### Try it
When you reach the line containing "Om MHRF (62, 1752)" in the records below, start copying exactly, and stop once you have copied the line containing "Precios (414, 15)".

### Records excerpted from a collection
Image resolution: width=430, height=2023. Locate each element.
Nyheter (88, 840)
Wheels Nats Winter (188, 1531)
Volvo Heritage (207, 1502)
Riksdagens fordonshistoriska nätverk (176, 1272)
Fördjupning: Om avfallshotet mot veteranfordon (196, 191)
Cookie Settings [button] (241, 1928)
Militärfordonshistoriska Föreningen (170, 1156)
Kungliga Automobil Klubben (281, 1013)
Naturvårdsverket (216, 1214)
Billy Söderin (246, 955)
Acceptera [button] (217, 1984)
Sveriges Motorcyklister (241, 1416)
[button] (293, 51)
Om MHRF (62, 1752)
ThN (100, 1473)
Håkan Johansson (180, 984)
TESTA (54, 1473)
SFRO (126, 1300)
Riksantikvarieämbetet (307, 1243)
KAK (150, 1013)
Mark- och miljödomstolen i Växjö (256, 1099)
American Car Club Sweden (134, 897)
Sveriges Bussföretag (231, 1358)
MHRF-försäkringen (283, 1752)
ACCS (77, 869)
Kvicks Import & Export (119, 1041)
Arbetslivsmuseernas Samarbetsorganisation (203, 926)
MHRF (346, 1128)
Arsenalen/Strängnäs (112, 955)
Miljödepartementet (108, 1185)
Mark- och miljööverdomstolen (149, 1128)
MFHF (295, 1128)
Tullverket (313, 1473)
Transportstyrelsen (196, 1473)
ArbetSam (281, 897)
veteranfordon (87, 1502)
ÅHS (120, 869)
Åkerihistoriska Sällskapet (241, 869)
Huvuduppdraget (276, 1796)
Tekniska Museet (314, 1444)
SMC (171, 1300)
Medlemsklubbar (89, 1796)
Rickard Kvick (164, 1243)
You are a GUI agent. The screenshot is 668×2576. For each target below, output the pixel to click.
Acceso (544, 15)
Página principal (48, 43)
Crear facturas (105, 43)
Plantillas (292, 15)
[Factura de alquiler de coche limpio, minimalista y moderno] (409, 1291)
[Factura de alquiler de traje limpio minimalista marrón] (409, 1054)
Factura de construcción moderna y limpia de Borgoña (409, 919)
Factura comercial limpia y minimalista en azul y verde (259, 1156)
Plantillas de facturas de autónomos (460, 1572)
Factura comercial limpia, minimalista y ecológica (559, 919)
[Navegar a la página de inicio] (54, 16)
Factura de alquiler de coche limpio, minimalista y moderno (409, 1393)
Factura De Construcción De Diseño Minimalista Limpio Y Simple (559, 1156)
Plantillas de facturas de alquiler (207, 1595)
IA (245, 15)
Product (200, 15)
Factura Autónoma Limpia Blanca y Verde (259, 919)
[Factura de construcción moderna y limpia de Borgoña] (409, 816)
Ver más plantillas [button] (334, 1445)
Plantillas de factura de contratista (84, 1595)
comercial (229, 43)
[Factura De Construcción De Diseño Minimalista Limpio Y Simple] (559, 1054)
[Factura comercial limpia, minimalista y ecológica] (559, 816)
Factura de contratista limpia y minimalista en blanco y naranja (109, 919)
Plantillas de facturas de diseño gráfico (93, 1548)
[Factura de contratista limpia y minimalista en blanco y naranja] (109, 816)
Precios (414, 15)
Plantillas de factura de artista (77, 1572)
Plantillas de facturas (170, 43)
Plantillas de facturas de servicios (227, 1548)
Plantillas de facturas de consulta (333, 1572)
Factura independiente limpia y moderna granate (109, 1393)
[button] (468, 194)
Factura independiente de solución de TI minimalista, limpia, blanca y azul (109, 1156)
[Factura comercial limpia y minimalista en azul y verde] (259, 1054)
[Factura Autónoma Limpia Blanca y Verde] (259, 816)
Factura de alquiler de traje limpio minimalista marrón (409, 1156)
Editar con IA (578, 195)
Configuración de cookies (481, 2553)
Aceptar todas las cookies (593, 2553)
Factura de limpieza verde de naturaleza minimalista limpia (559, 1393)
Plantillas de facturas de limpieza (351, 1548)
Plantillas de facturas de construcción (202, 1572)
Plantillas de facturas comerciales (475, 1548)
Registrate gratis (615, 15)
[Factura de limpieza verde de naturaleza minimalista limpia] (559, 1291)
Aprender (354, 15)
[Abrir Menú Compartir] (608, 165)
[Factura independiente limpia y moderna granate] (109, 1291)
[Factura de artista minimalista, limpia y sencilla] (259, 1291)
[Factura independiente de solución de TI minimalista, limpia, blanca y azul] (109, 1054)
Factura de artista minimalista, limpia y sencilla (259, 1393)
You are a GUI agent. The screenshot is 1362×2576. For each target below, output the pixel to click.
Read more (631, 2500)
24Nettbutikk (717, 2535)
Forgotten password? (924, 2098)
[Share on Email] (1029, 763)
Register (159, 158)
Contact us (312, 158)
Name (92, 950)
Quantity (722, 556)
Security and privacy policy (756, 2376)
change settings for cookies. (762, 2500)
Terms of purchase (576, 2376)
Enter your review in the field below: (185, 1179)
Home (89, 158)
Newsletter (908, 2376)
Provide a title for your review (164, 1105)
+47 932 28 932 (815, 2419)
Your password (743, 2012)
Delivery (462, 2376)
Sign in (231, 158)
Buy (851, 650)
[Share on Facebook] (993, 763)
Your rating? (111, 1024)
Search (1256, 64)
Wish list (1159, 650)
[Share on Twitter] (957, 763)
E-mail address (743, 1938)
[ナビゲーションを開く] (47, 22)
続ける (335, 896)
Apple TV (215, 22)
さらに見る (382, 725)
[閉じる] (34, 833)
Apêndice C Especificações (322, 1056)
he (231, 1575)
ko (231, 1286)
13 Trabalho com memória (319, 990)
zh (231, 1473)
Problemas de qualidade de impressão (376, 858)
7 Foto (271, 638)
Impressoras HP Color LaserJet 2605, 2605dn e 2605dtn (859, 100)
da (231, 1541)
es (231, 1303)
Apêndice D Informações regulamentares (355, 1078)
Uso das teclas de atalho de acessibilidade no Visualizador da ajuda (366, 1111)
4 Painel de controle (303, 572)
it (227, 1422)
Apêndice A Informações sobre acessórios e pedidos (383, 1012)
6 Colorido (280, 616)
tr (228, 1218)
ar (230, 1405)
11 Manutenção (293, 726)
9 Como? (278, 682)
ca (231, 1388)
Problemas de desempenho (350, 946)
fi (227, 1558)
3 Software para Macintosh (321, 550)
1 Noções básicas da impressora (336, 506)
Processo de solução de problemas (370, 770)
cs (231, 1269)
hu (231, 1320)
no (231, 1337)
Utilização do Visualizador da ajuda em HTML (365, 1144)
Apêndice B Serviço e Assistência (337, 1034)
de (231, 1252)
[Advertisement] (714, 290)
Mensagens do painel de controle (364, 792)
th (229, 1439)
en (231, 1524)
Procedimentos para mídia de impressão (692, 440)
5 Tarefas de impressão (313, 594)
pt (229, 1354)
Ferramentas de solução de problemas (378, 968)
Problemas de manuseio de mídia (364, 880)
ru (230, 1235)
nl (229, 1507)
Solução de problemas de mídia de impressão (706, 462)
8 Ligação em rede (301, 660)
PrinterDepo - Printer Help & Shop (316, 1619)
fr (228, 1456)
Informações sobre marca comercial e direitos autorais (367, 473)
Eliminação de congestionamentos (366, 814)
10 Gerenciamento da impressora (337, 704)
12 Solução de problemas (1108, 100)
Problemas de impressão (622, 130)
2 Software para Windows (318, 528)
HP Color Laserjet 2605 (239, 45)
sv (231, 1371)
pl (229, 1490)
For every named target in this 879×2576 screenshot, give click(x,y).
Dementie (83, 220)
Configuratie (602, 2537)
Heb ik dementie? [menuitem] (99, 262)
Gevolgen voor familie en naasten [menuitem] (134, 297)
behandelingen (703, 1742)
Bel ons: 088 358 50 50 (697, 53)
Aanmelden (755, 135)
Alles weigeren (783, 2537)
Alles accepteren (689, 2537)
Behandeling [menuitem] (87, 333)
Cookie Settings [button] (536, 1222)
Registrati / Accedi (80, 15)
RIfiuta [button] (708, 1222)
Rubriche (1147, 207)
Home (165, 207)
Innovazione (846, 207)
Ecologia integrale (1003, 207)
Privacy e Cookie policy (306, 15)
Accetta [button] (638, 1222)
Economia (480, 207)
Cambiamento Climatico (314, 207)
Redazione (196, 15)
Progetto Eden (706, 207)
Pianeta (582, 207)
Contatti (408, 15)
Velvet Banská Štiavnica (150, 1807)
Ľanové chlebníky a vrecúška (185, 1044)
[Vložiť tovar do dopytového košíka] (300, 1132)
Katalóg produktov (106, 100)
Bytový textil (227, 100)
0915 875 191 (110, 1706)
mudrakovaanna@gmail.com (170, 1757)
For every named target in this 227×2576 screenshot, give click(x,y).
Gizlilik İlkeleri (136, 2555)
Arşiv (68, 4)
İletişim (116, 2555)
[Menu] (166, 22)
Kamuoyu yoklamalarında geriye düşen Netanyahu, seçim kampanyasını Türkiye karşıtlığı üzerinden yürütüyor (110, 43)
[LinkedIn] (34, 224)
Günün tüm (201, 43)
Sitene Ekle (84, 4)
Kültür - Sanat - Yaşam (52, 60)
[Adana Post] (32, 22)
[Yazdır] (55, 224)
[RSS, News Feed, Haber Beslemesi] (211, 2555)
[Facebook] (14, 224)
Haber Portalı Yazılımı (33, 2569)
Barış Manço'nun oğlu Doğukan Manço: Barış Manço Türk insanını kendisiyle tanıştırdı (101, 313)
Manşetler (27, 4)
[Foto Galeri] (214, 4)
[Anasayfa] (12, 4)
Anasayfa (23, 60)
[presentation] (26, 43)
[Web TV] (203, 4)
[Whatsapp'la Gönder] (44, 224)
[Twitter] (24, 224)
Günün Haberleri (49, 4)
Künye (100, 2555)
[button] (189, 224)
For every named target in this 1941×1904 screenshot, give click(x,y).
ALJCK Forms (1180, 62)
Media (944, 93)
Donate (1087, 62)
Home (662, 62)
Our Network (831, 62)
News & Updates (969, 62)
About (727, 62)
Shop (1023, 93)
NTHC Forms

### Exercise result
Om MHRF (62, 1752)
ThN (100, 1473)
Håkan Johansson (180, 984)
TESTA (54, 1473)
SFRO (126, 1300)
Riksantikvarieämbetet (307, 1243)
KAK (150, 1013)
Mark- och miljödomstolen i Växjö (256, 1099)
American Car Club Sweden (134, 897)
Sveriges Bussföretag (231, 1358)
MHRF-försäkringen (283, 1752)
ACCS (77, 869)
Kvicks Import & Export (119, 1041)
Arbetslivsmuseernas Samarbetsorganisation (203, 926)
MHRF (346, 1128)
Arsenalen/Strängnäs (112, 955)
Miljödepartementet (108, 1185)
Mark- och miljööverdomstolen (149, 1128)
MFHF (295, 1128)
Tullverket (313, 1473)
Transportstyrelsen (196, 1473)
ArbetSam (281, 897)
veteranfordon (87, 1502)
ÅHS (120, 869)
Åkerihistoriska Sällskapet (241, 869)
Huvuduppdraget (276, 1796)
Tekniska Museet (314, 1444)
SMC (171, 1300)
Medlemsklubbar (89, 1796)
Rickard Kvick (164, 1243)
You are a GUI agent. The screenshot is 668×2576. For each target below, output the pixel to click.
Acceso (544, 15)
Página principal (48, 43)
Crear facturas (105, 43)
Plantillas (292, 15)
[Factura de alquiler de coche limpio, minimalista y moderno] (409, 1291)
[Factura de alquiler de traje limpio minimalista marrón] (409, 1054)
Factura de construcción moderna y limpia de Borgoña (409, 919)
Factura comercial limpia y minimalista en azul y verde (259, 1156)
Plantillas de facturas de autónomos (460, 1572)
Factura comercial limpia, minimalista y ecológica (559, 919)
[Navegar a la página de inicio] (54, 16)
Factura de alquiler de coche limpio, minimalista y moderno (409, 1393)
Factura De Construcción De Diseño Minimalista Limpio Y Simple (559, 1156)
Plantillas de facturas de alquiler (207, 1595)
IA (245, 15)
Product (200, 15)
Factura Autónoma Limpia Blanca y Verde (259, 919)
[Factura de construcción moderna y limpia de Borgoña] (409, 816)
Ver más plantillas [button] (334, 1445)
Plantillas de factura de contratista (84, 1595)
comercial (229, 43)
[Factura De Construcción De Diseño Minimalista Limpio Y Simple] (559, 1054)
[Factura comercial limpia, minimalista y ecológica] (559, 816)
Factura de contratista limpia y minimalista en blanco y naranja (109, 919)
Plantillas de facturas de diseño gráfico (93, 1548)
[Factura de contratista limpia y minimalista en blanco y naranja] (109, 816)
Precios (414, 15)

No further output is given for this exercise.